**Data for this exercise:**
.....

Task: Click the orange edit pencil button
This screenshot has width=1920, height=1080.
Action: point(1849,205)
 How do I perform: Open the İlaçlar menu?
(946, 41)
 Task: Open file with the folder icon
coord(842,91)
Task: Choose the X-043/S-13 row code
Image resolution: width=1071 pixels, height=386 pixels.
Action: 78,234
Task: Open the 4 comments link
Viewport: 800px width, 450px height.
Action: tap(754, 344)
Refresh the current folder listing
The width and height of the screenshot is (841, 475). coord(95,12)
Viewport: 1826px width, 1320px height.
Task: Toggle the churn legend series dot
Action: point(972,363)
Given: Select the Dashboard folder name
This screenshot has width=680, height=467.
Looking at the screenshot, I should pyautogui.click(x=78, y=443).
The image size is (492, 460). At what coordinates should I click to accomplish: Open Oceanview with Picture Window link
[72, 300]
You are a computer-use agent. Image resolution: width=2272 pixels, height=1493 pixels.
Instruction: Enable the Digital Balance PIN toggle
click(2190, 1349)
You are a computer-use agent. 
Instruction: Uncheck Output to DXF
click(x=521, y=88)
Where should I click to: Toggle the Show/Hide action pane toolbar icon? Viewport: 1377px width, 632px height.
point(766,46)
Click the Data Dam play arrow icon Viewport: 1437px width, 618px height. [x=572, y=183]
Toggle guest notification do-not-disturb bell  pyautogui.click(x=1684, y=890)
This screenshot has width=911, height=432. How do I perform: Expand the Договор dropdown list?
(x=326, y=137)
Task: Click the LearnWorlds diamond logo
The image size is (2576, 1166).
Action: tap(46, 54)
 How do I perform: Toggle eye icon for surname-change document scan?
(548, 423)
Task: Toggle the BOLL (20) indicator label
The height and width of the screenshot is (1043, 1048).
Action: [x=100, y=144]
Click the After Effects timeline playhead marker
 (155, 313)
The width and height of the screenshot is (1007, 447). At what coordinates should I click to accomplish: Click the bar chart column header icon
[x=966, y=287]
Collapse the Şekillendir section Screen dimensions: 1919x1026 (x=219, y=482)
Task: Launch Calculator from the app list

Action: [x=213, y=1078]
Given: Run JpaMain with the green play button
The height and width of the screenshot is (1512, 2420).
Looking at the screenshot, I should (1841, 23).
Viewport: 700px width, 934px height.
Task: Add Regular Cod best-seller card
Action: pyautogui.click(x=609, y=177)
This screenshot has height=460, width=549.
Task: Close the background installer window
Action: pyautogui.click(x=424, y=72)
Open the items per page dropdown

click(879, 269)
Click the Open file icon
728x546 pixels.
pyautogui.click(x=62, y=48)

.....

**Task to complete:**
Reproduce every line of the listing above verbatim, in the same order.

**The solution:**
Task: Click the orange edit pencil button
This screenshot has width=1920, height=1080.
Action: point(1849,205)
 How do I perform: Open the İlaçlar menu?
(946, 41)
 Task: Open file with the folder icon
coord(842,91)
Task: Choose the X-043/S-13 row code
Image resolution: width=1071 pixels, height=386 pixels.
Action: 78,234
Task: Open the 4 comments link
Viewport: 800px width, 450px height.
Action: tap(754, 344)
Refresh the current folder listing
The width and height of the screenshot is (841, 475). coord(95,12)
Viewport: 1826px width, 1320px height.
Task: Toggle the churn legend series dot
Action: point(972,363)
Given: Select the Dashboard folder name
This screenshot has width=680, height=467.
Looking at the screenshot, I should pyautogui.click(x=78, y=443).
The image size is (492, 460). At what coordinates should I click to accomplish: Open Oceanview with Picture Window link
[72, 300]
You are a computer-use agent. Image resolution: width=2272 pixels, height=1493 pixels.
Instruction: Enable the Digital Balance PIN toggle
click(2190, 1349)
You are a computer-use agent. 
Instruction: Uncheck Output to DXF
click(x=521, y=88)
Where should I click to: Toggle the Show/Hide action pane toolbar icon? Viewport: 1377px width, 632px height.
point(766,46)
Click the Data Dam play arrow icon Viewport: 1437px width, 618px height. [x=572, y=183]
Toggle guest notification do-not-disturb bell  pyautogui.click(x=1684, y=890)
This screenshot has width=911, height=432. How do I perform: Expand the Договор dropdown list?
(x=326, y=137)
Task: Click the LearnWorlds diamond logo
The image size is (2576, 1166).
Action: tap(46, 54)
 How do I perform: Toggle eye icon for surname-change document scan?
(548, 423)
Task: Toggle the BOLL (20) indicator label
The height and width of the screenshot is (1043, 1048).
Action: [x=100, y=144]
Click the After Effects timeline playhead marker
 (155, 313)
The width and height of the screenshot is (1007, 447). At what coordinates should I click to accomplish: Click the bar chart column header icon
[x=966, y=287]
Collapse the Şekillendir section Screen dimensions: 1919x1026 (x=219, y=482)
Task: Launch Calculator from the app list

Action: [x=213, y=1078]
Given: Run JpaMain with the green play button
The height and width of the screenshot is (1512, 2420).
Looking at the screenshot, I should (1841, 23).
Viewport: 700px width, 934px height.
Task: Add Regular Cod best-seller card
Action: pyautogui.click(x=609, y=177)
This screenshot has height=460, width=549.
Task: Close the background installer window
Action: pyautogui.click(x=424, y=72)
Open the items per page dropdown

click(879, 269)
Click the Open file icon
728x546 pixels.
pyautogui.click(x=62, y=48)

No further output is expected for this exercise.